Она подмигивает весело (глаза у нее карие, большие) и исчезает за дверью, гибкая, как лань.
Немного погодя входит другая невестка — в одной руке у нее поднос, в другой оплетенная бутыль. Расставляя рюмки на столе, молодая женщина то и дело поглядывает на гостей: дескать, вот я какая ловкая, и руки-то какие у меня белые, даром что простая крестьянка.
Откуда у нее это, думает Сивриев, кто научил ее, как себя вести, чтобы нравиться? И вспоминает вдруг слова старика о дереве: «Как мать его научила!..»
— А у наших мужчин время в хождении проходит: то в Югне, то обратно. Пу-у-у-тешествуют себе, а мы тут сохнем, молодые, да гоняем диких свиней, чтоб не рыли картошку, а сами завидуем им, что хряк-то всегда при них, не то что мы — кукуем одни-одинешеньки. Вот и сегодня опять мой не придет, план квартальный должен выполнить. Когда я слышала, что говорят о товарище Сивриеве…
— Еленка, — тихо окликнул ее хозяин, — принеси медку да иди набери черешен. Поди, сношенька. У нас черешня поздняя, — объясняет старец. — Поэтому она породистая, и вкус у ней особенный. Вот и попробуете.

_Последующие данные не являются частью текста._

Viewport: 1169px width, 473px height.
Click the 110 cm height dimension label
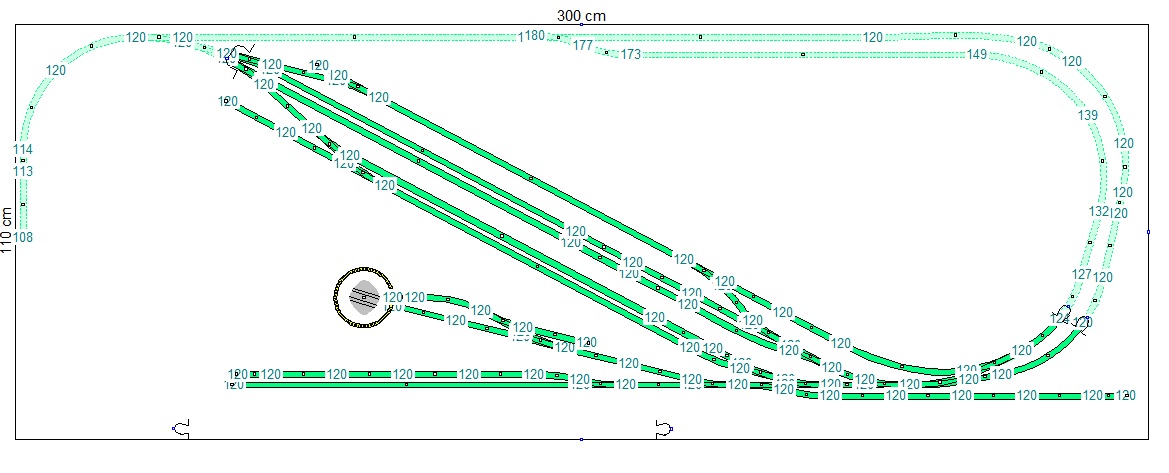coord(8,232)
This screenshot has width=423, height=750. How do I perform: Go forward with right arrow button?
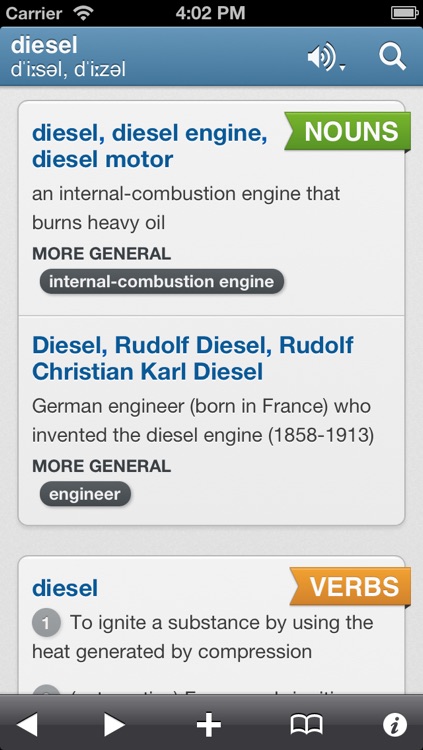114,724
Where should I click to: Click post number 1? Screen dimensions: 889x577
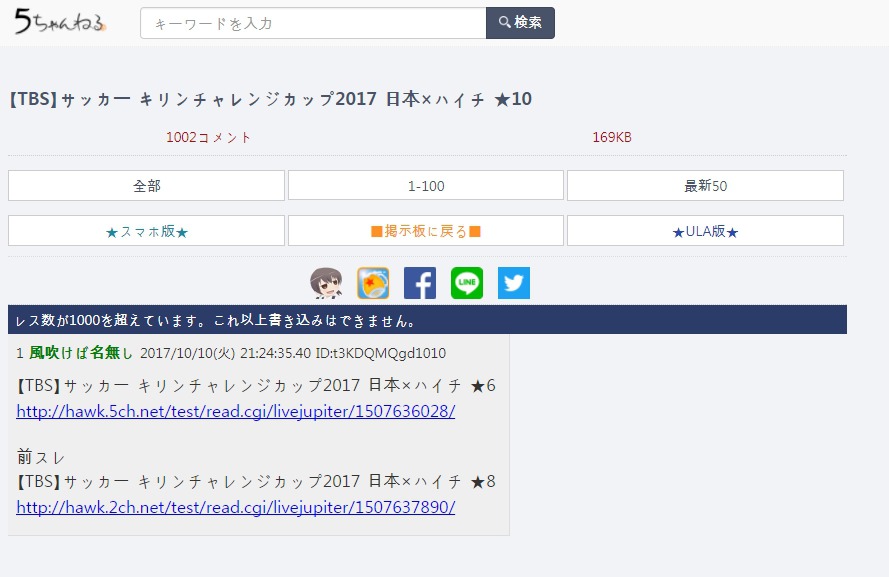tap(20, 353)
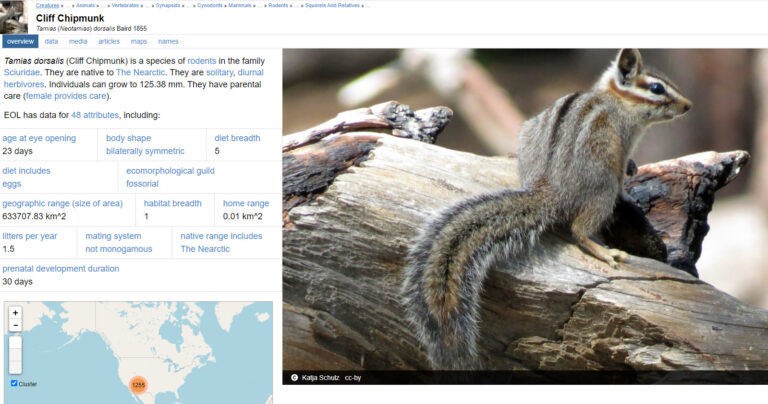The image size is (768, 404).
Task: Zoom in on the map
Action: pyautogui.click(x=15, y=313)
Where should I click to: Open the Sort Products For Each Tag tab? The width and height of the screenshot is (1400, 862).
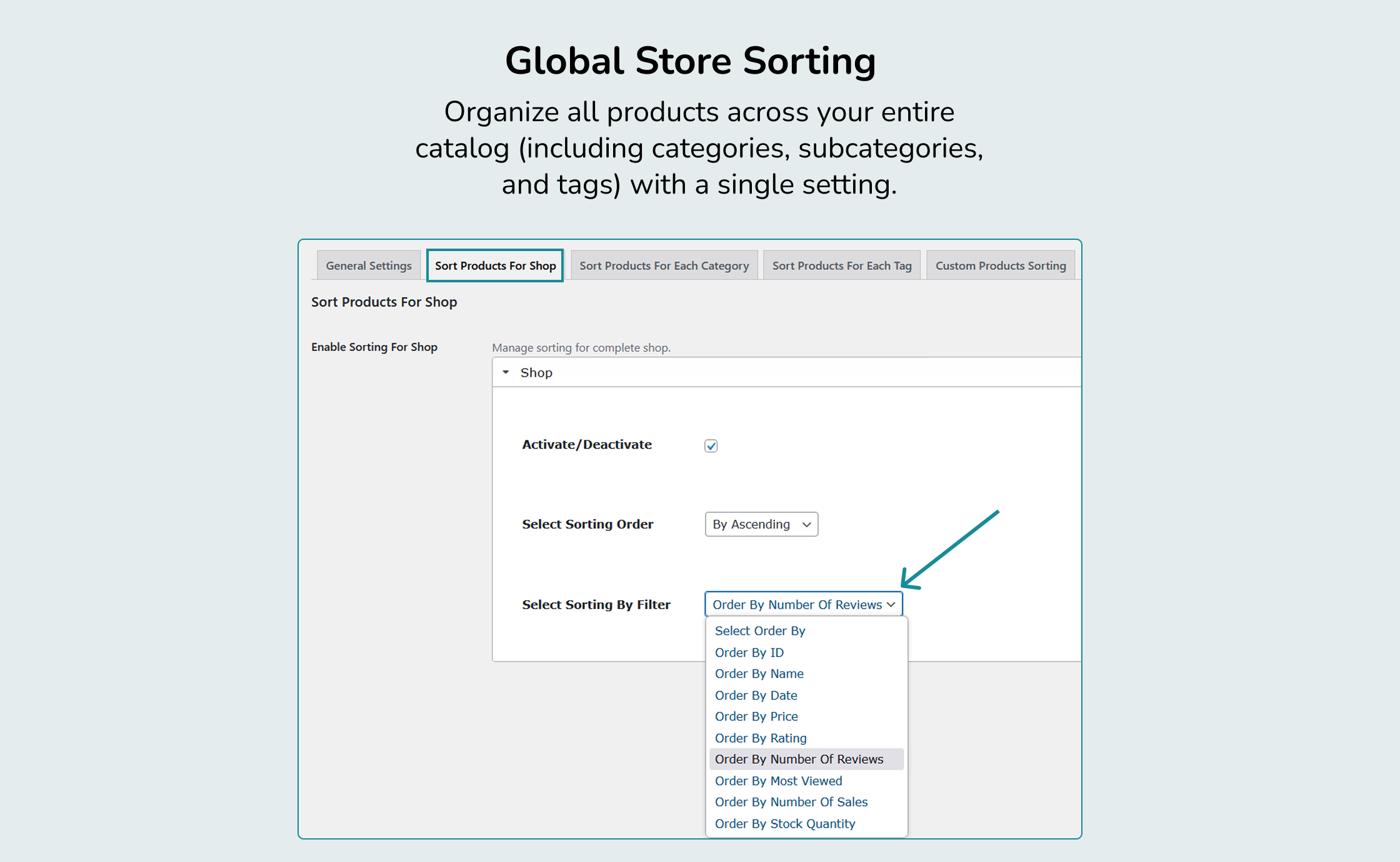841,265
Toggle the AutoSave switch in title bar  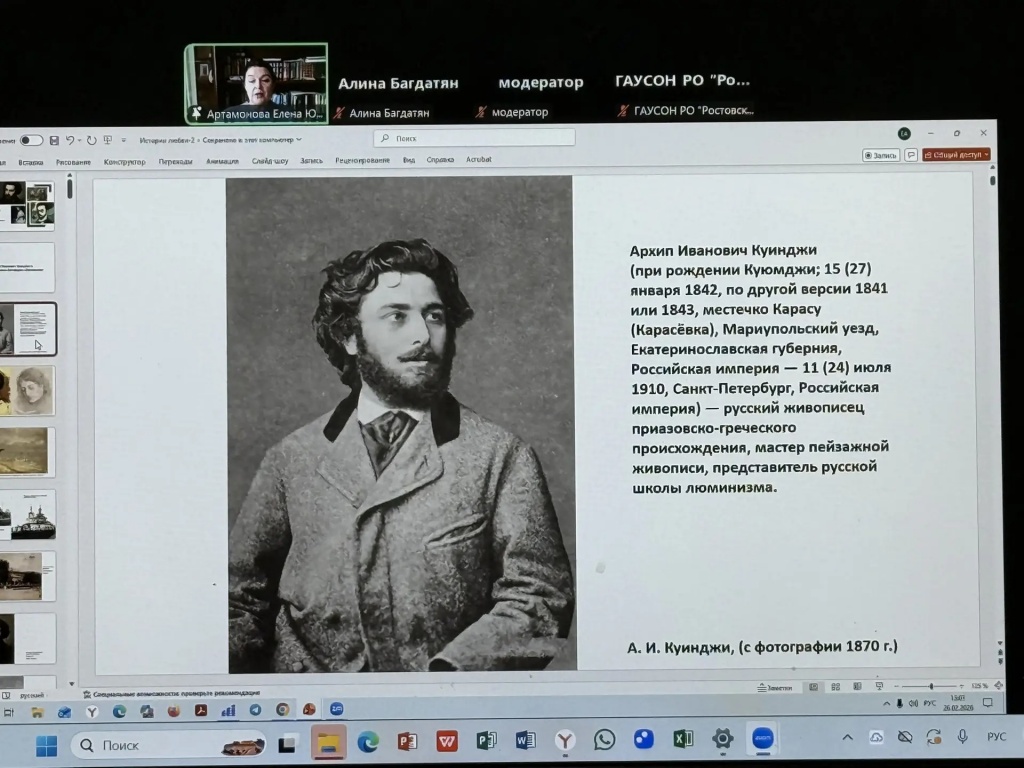31,140
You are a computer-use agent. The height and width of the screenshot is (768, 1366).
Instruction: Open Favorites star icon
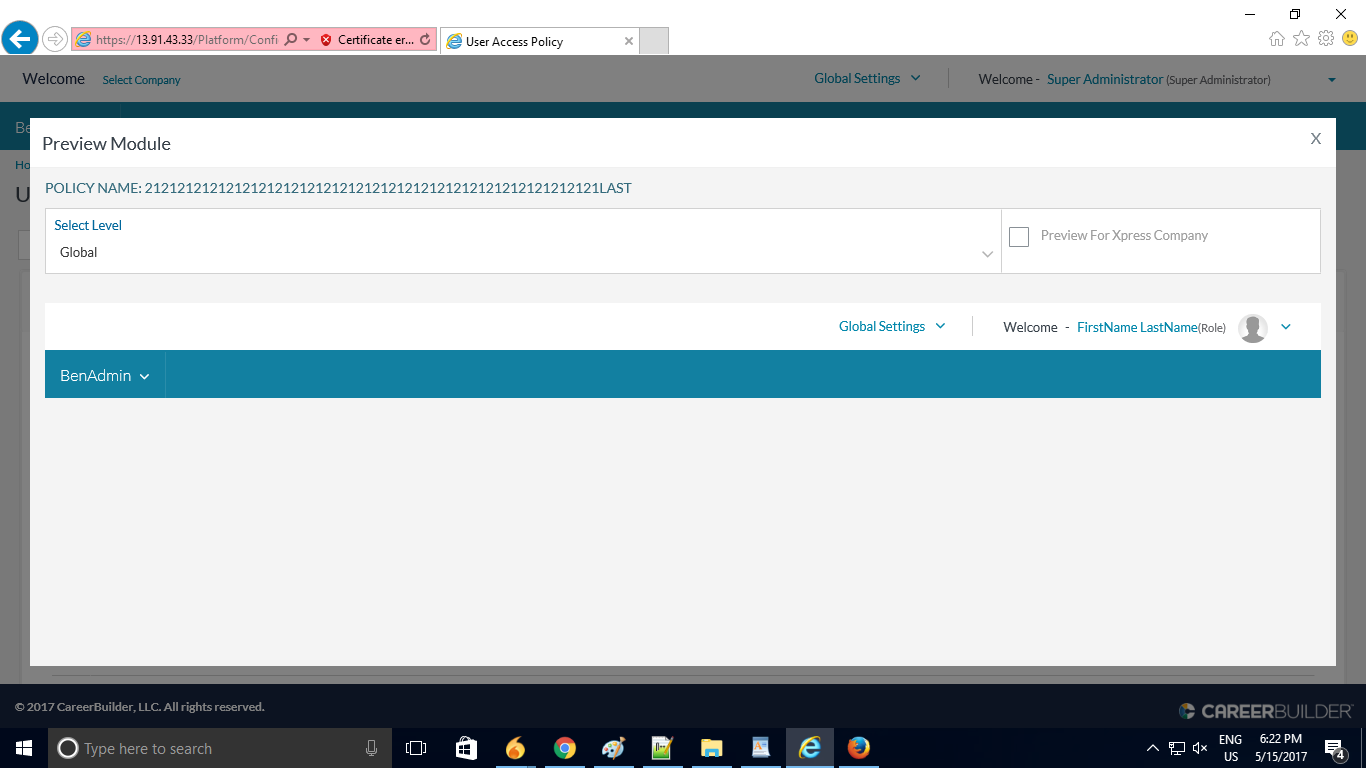tap(1301, 39)
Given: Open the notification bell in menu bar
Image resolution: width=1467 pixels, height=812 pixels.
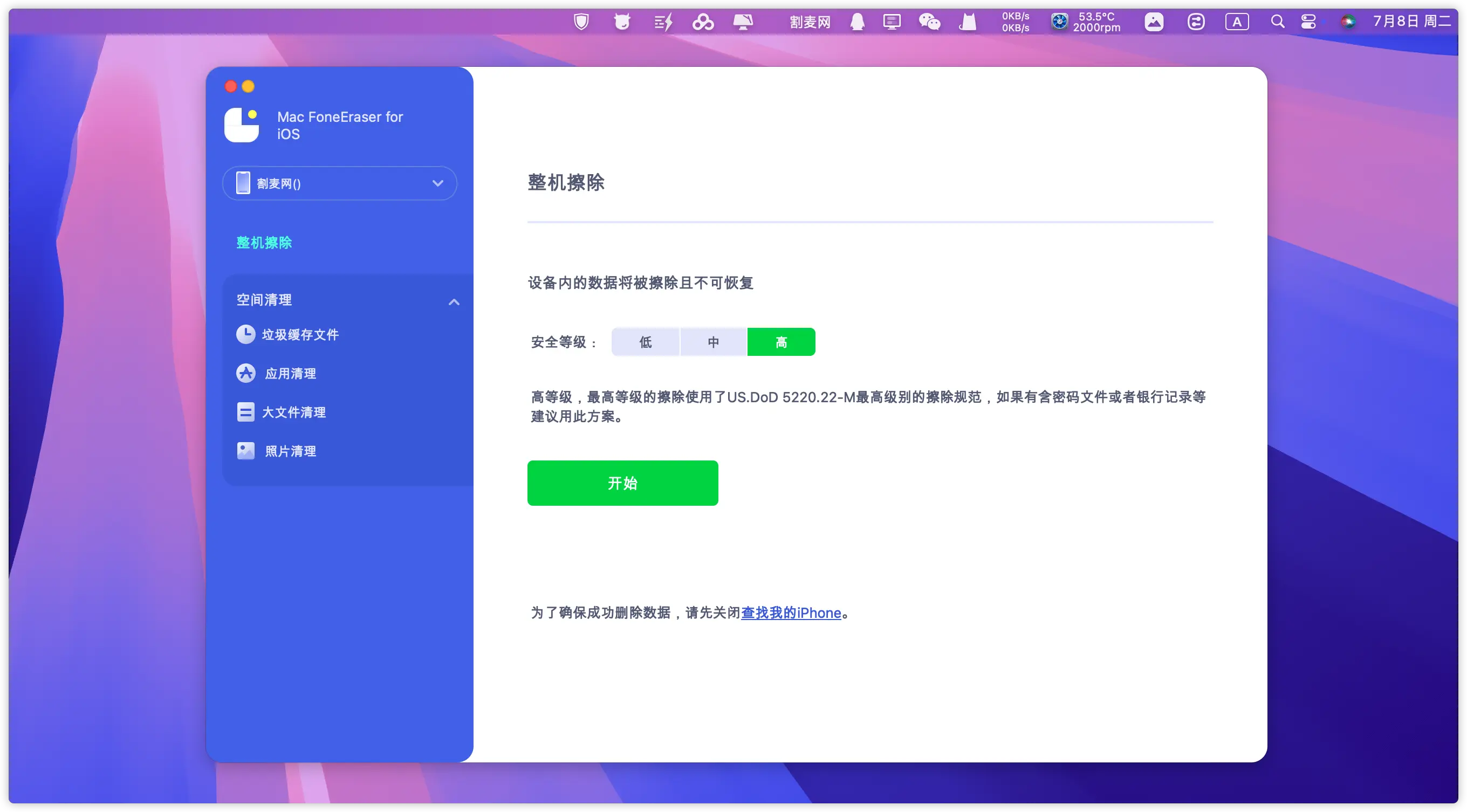Looking at the screenshot, I should [857, 22].
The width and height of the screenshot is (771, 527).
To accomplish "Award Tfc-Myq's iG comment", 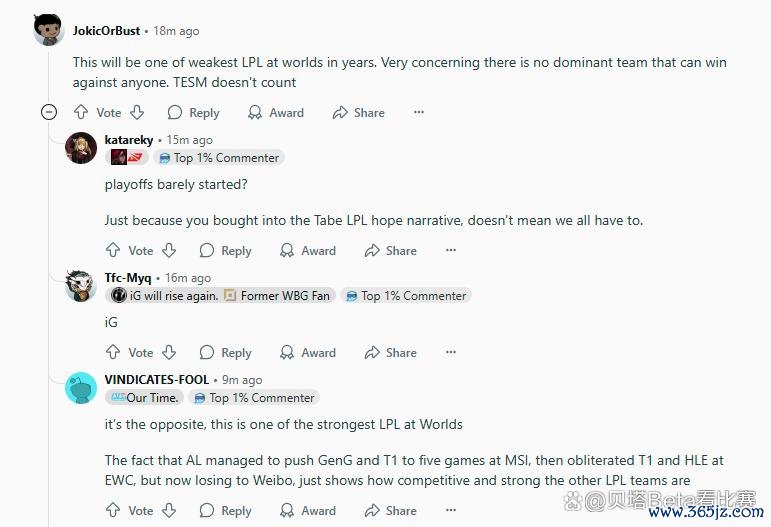I will tap(308, 352).
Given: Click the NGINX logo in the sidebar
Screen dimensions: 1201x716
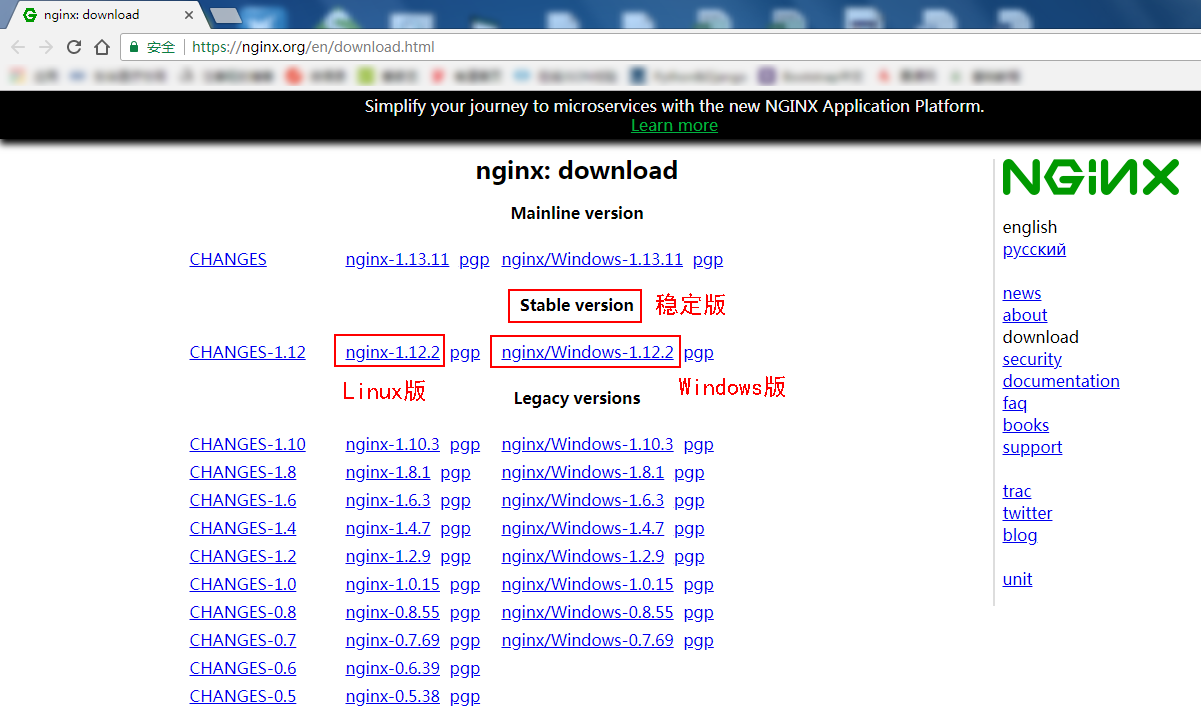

— Ангел, — обращается Елена к шоферу, — возьми-ка лестницу, здесь она нам не нужна.
— Замётано.
— Сказали лисице, а она — хвосту своему, — усмехается хозяин. — Такие они, Тишо, нынешние-то молодые.
Тодор Сивриев сидит, словно прикованный к столу. От одной только мысли, что смущение его бросается в глаза, он застывает еще больше. Ему нравится невестка старика Методия. Такая непосредственная, думает он. Похожа на деревце-дичок, скрывающее ароматные свои плоды в густых зарослях, недоступных человеческому глазу.